(WHAT TO DO): A faithful transcription of all lines below is the expected answer.
[[ AVAILABLE DATA open ]]
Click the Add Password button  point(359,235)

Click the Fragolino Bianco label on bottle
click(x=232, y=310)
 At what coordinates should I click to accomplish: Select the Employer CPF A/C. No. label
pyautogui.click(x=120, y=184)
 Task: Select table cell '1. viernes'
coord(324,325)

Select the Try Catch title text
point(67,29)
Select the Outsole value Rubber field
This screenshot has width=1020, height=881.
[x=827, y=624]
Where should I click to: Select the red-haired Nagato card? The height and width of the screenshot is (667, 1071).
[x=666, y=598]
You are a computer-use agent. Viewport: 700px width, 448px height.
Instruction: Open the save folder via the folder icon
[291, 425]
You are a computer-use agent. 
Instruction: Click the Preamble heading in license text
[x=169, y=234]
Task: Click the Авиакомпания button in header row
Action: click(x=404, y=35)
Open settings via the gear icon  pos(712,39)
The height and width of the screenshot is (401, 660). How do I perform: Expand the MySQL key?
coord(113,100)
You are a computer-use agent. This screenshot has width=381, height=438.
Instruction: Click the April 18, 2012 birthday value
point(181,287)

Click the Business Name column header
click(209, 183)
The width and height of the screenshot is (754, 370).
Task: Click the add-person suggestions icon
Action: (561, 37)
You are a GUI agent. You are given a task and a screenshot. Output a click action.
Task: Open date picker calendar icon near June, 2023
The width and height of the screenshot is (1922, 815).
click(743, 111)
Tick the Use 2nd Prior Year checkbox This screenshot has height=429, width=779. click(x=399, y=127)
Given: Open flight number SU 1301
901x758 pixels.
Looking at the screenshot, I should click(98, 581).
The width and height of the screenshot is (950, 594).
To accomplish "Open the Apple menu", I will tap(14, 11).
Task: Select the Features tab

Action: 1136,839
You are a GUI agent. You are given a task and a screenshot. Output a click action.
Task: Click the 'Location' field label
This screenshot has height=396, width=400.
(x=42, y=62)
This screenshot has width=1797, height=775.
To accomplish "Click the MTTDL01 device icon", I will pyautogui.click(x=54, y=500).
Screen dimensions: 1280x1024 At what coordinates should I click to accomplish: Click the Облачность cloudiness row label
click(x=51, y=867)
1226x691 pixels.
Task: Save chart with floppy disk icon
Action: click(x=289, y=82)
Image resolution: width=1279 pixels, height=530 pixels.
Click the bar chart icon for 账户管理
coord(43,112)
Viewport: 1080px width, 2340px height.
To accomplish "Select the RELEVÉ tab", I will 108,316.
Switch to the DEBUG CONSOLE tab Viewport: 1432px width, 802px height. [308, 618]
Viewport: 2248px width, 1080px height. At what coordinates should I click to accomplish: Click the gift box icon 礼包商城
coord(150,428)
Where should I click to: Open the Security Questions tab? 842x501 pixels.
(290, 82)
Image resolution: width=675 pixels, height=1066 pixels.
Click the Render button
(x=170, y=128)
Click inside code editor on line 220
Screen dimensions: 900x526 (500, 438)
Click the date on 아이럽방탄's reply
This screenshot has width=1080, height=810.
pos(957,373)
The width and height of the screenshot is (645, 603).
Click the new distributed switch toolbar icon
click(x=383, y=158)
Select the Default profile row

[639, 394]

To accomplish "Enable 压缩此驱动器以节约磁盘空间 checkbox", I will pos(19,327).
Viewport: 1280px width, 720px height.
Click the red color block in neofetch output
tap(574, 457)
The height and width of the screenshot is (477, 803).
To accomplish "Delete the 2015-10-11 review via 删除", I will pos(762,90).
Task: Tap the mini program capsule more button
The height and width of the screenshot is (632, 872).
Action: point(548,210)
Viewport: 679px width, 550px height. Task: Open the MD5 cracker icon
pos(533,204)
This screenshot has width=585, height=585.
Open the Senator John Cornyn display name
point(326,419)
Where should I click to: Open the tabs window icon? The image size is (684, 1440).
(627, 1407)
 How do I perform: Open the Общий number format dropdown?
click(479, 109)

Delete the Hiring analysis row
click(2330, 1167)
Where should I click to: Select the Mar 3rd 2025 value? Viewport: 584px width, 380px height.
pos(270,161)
[[ AVAILABLE DATA closed ]]
(ANSWER TO THIS EXERCISE):
Click the Add Password button  point(359,235)

Click the Fragolino Bianco label on bottle
click(x=232, y=310)
 At what coordinates should I click to accomplish: Select the Employer CPF A/C. No. label
pyautogui.click(x=120, y=184)
 Task: Select table cell '1. viernes'
coord(324,325)

Select the Try Catch title text
point(67,29)
Select the Outsole value Rubber field
This screenshot has width=1020, height=881.
[x=827, y=624]
Where should I click to: Select the red-haired Nagato card? The height and width of the screenshot is (667, 1071).
[x=666, y=598]
You are a computer-use agent. Viewport: 700px width, 448px height.
Instruction: Open the save folder via the folder icon
[291, 425]
You are a computer-use agent. 
Instruction: Click the Preamble heading in license text
[x=169, y=234]
Task: Click the Авиакомпания button in header row
Action: click(x=404, y=35)
Open settings via the gear icon  pos(712,39)
The height and width of the screenshot is (401, 660). How do I perform: Expand the MySQL key?
coord(113,100)
You are a computer-use agent. This screenshot has width=381, height=438.
Instruction: Click the April 18, 2012 birthday value
point(181,287)

Click the Business Name column header
click(209, 183)
The width and height of the screenshot is (754, 370).
Task: Click the add-person suggestions icon
Action: (561, 37)
You are a GUI agent. You are given a task and a screenshot. Output a click action.
Task: Open date picker calendar icon near June, 2023
The width and height of the screenshot is (1922, 815).
click(743, 111)
Tick the Use 2nd Prior Year checkbox This screenshot has height=429, width=779. click(x=399, y=127)
Given: Open flight number SU 1301
901x758 pixels.
Looking at the screenshot, I should click(98, 581).
The width and height of the screenshot is (950, 594).
To accomplish "Open the Apple menu", I will tap(14, 11).
Task: Select the Features tab

Action: 1136,839
You are a GUI agent. You are given a task and a screenshot. Output a click action.
Task: Click the 'Location' field label
This screenshot has height=396, width=400.
(x=42, y=62)
This screenshot has width=1797, height=775.
To accomplish "Click the MTTDL01 device icon", I will pyautogui.click(x=54, y=500).
Screen dimensions: 1280x1024 At what coordinates should I click to accomplish: Click the Облачность cloudiness row label
click(x=51, y=867)
1226x691 pixels.
Task: Save chart with floppy disk icon
Action: click(x=289, y=82)
Image resolution: width=1279 pixels, height=530 pixels.
Click the bar chart icon for 账户管理
coord(43,112)
Viewport: 1080px width, 2340px height.
To accomplish "Select the RELEVÉ tab", I will 108,316.
Switch to the DEBUG CONSOLE tab Viewport: 1432px width, 802px height. [308, 618]
Viewport: 2248px width, 1080px height. At what coordinates should I click to accomplish: Click the gift box icon 礼包商城
coord(150,428)
Where should I click to: Open the Security Questions tab? 842x501 pixels.
(290, 82)
Image resolution: width=675 pixels, height=1066 pixels.
Click the Render button
(x=170, y=128)
Click inside code editor on line 220
Screen dimensions: 900x526 (500, 438)
Click the date on 아이럽방탄's reply
This screenshot has width=1080, height=810.
pos(957,373)
The width and height of the screenshot is (645, 603).
Click the new distributed switch toolbar icon
click(x=383, y=158)
Select the Default profile row

[639, 394]

To accomplish "Enable 压缩此驱动器以节约磁盘空间 checkbox", I will pos(19,327).
Viewport: 1280px width, 720px height.
Click the red color block in neofetch output
tap(574, 457)
The height and width of the screenshot is (477, 803).
To accomplish "Delete the 2015-10-11 review via 删除", I will pos(762,90).
Task: Tap the mini program capsule more button
The height and width of the screenshot is (632, 872).
Action: point(548,210)
Viewport: 679px width, 550px height. Task: Open the MD5 cracker icon
pos(533,204)
This screenshot has width=585, height=585.
Open the Senator John Cornyn display name
point(326,419)
Where should I click to: Open the tabs window icon? The image size is (684, 1440).
(627, 1407)
 How do I perform: Open the Общий number format dropdown?
click(479, 109)

Delete the Hiring analysis row
click(2330, 1167)
Where should I click to: Select the Mar 3rd 2025 value? Viewport: 584px width, 380px height.
pos(270,161)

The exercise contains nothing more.